Political party in Bangladesh

The Bangladesh Minority Janata Party (BMJP, বাংলাদেশ মাইনরিটি জনতা পার্টি) is a political party in Bangladesh, formed in 2017 with the aim of establishing the rights of all — social, religious, economic, and political — while addressing the discrimination faced by the country's religious minority communities.

The party is headquartered in Dhaka. It states that its principles are "Assertiveness on democracy, secularism alongside freedom of all religions, establishment of non-communal political spirit and socialism so called absorption free society and social fair justice."

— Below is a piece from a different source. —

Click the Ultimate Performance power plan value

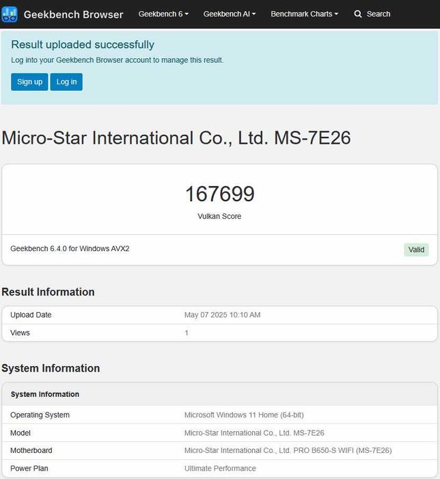click(220, 468)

The party received its registration from the Bangladesh Election Commission on 9 April 2025. The electoral symbol of the Bangladesh Minority Janata Party is a rocket, and its slogan is "joy to win the humanity". The Bangladesh Minority Janata Party is the first political party registered with the Election Commission that focuses on Hindu rights.

Reporters from Prothom Alo and Bangla Tribune have noted that the BJMP was formed at the same time as the Bangladesh Janata Party.

== History ==
The BMJP was launched in 2017 by a group of 101 core members at an event at the National Press Club. At the event, party leaders called for government policies to protect minorities and increase communal harmony, including reintroducing the 1971 constitution, proportionate representation of minorities at the state level, the complete implementation of the Chittagong Hill Tracts Peace Agreement, and socioeconomic development of underprivileged communities. The party also announced that it planned to contest 300 seats in the upcoming elections.

At the end of 2017, the BMJP was one of 76 political parties that applied to Bangladesh's Election Commission seeking official registration.

In 2026 Bangladesh general elections, the party secured 0.01% vote share.